→ Try it
Check each line of the data for "yellow", and copy the ones that have it.

→ Supplied records
- - - - -
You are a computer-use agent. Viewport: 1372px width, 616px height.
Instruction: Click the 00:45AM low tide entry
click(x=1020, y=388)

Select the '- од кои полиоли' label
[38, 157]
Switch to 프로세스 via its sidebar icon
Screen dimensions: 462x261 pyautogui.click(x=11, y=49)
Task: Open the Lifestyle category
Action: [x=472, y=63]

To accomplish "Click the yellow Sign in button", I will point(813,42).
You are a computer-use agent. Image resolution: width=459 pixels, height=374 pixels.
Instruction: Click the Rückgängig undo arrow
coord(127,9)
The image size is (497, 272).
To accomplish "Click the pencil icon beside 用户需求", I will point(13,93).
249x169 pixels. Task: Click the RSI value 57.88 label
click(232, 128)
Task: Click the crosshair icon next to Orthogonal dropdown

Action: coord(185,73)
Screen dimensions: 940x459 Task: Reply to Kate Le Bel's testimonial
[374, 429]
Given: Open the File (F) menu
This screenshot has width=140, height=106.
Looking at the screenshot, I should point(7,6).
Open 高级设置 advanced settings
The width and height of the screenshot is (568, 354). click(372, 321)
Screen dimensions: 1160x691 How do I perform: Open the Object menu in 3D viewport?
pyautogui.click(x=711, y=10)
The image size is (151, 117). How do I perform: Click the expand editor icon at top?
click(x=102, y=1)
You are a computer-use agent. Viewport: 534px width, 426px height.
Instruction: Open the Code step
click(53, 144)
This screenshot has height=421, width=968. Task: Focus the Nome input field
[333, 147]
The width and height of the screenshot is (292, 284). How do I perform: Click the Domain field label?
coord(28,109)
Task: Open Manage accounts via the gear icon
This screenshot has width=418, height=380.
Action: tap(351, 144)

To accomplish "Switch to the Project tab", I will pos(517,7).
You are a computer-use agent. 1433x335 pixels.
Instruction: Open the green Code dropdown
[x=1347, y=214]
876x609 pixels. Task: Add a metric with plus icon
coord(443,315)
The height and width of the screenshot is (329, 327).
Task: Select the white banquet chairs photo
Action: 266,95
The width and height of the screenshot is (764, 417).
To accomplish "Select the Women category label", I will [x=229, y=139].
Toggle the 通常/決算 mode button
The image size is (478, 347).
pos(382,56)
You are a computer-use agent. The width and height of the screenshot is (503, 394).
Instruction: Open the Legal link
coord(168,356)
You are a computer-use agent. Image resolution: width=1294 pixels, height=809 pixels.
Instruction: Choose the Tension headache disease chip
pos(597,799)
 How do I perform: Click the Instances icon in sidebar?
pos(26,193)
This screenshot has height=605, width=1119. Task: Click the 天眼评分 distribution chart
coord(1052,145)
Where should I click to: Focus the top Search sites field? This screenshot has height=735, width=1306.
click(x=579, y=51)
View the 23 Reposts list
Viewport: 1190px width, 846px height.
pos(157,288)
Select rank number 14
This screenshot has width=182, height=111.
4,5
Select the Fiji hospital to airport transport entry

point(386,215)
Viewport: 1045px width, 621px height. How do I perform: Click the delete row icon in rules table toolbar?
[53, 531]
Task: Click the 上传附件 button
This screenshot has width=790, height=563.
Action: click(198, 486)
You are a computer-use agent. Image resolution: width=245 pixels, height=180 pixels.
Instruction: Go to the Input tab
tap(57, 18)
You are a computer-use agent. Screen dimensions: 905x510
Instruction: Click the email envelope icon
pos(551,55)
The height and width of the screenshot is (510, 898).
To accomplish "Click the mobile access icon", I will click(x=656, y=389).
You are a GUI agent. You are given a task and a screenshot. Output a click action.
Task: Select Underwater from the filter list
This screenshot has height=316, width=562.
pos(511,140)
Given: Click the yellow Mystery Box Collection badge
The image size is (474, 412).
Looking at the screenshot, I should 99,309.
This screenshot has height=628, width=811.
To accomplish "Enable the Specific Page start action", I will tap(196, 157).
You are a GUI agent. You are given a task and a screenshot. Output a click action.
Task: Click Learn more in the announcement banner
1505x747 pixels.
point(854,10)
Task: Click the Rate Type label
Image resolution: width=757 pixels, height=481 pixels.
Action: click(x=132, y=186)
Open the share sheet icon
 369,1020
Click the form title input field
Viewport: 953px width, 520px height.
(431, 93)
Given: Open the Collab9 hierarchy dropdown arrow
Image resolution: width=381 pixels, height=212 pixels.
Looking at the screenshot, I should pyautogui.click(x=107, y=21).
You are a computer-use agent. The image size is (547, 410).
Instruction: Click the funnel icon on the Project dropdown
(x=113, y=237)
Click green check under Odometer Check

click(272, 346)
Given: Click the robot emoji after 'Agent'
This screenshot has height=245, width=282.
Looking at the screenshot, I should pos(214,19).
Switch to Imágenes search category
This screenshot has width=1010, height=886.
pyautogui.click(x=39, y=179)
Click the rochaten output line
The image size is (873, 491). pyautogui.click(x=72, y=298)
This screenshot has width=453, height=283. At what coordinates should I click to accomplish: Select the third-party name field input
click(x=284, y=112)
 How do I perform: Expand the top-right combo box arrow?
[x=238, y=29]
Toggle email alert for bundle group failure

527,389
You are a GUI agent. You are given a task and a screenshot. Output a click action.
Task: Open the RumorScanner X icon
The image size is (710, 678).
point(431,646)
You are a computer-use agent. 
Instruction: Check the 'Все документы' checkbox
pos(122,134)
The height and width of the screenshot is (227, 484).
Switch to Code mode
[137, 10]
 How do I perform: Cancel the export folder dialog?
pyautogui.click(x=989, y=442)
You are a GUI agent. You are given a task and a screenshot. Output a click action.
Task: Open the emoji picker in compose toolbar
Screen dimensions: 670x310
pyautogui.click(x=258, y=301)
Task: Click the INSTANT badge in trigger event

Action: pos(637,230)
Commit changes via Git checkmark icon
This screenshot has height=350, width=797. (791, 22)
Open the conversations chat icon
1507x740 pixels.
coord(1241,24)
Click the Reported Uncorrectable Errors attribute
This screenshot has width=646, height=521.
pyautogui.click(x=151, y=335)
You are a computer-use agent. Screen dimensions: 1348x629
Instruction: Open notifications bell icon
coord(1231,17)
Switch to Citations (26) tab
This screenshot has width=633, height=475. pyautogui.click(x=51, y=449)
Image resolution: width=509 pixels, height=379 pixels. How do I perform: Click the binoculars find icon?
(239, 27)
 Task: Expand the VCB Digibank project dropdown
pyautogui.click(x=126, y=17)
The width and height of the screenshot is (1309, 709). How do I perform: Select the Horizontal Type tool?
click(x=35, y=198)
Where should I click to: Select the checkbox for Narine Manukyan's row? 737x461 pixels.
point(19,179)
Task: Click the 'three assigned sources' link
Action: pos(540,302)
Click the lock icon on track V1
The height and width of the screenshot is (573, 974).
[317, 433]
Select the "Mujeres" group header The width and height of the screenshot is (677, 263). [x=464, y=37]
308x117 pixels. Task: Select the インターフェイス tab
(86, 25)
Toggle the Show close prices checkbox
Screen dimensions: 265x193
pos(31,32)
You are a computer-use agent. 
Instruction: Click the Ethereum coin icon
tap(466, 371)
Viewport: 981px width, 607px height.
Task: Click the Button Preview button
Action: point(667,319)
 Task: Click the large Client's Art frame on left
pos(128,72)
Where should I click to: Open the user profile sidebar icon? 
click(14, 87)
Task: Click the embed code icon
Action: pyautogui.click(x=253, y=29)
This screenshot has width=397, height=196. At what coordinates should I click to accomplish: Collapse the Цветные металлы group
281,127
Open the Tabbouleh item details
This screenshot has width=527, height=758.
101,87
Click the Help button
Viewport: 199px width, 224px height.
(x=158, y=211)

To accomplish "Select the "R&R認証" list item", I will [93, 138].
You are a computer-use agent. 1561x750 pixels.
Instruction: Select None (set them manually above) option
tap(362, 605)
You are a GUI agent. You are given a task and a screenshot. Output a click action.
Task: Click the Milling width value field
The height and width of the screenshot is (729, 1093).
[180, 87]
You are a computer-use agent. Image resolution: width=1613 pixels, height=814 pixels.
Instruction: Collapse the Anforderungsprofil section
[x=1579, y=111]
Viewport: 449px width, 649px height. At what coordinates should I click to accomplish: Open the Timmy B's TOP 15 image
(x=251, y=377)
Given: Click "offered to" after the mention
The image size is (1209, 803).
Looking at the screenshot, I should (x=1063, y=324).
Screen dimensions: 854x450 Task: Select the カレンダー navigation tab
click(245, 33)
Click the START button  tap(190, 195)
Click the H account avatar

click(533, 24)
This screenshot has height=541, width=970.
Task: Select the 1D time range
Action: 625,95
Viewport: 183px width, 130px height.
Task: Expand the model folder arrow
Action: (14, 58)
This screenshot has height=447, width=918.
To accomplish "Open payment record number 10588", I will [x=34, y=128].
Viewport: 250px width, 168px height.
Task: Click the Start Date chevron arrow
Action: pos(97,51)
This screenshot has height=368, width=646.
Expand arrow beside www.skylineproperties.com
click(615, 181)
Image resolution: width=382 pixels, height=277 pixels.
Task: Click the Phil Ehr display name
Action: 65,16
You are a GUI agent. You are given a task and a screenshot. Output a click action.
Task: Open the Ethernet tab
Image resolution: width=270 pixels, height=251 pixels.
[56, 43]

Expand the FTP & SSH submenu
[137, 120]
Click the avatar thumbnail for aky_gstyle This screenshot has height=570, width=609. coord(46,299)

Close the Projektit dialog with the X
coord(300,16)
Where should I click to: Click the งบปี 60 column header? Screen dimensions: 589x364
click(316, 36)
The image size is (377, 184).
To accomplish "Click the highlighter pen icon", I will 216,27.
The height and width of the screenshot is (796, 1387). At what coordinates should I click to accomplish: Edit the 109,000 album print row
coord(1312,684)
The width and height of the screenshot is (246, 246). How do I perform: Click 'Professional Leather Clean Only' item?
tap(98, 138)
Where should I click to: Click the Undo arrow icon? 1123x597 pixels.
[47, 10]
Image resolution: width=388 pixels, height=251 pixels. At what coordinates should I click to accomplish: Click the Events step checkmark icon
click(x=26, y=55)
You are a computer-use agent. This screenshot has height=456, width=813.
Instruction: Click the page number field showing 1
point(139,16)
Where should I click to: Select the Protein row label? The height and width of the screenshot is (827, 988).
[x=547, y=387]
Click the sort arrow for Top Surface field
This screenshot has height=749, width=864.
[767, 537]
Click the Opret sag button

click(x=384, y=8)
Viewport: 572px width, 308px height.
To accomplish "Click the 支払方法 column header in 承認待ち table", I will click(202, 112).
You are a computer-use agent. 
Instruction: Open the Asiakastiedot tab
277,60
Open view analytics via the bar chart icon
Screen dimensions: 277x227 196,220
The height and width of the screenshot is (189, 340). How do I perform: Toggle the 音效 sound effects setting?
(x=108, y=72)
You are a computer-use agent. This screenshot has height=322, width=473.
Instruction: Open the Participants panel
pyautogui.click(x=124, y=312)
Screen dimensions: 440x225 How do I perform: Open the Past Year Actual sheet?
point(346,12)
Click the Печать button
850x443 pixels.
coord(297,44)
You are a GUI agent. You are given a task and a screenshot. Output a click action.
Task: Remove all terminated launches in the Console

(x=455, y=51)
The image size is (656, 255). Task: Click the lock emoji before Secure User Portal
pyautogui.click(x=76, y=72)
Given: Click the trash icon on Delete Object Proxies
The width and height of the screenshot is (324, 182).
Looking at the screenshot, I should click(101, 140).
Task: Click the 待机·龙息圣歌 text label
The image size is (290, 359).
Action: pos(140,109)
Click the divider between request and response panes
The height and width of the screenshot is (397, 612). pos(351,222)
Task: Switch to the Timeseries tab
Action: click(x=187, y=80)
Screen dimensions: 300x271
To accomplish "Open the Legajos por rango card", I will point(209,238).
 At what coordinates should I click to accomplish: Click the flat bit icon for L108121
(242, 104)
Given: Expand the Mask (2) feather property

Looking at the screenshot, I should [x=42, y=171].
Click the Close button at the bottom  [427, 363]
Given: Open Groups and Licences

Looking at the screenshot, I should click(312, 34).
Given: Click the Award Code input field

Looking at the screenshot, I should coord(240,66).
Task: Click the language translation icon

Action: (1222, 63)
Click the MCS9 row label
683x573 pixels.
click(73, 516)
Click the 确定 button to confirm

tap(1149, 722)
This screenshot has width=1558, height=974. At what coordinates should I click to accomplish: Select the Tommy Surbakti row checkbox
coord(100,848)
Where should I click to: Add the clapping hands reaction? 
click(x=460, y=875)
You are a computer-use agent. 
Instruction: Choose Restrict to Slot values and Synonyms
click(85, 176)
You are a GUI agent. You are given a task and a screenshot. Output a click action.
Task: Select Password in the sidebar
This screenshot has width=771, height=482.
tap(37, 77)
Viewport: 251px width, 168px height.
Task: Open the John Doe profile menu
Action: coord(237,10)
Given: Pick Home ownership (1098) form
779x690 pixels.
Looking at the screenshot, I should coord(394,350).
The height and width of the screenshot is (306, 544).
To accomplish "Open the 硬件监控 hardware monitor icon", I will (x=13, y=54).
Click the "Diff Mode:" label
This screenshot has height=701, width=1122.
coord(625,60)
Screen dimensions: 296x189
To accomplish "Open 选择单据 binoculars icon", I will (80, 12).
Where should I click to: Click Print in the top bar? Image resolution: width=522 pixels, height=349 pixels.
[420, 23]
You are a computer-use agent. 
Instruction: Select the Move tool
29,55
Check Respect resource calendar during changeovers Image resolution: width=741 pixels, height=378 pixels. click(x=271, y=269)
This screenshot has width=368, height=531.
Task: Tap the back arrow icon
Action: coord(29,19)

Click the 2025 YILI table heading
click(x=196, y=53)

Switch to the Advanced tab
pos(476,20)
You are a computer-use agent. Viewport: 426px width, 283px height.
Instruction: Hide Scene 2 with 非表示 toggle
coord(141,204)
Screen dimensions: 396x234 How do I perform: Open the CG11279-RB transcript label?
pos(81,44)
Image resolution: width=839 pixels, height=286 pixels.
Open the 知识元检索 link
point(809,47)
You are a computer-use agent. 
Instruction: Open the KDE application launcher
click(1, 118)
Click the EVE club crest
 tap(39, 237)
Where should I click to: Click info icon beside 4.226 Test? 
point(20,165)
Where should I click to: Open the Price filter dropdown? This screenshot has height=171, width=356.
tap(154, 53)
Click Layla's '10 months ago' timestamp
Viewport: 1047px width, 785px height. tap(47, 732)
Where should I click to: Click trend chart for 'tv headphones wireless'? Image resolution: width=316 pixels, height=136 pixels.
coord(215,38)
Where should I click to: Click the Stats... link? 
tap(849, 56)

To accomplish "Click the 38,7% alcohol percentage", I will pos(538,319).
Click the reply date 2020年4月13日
- - - - -
→ Problem solution
To accomplish "Click the yellow Sign in button", I will point(813,42).
Given: Click the yellow Mystery Box Collection badge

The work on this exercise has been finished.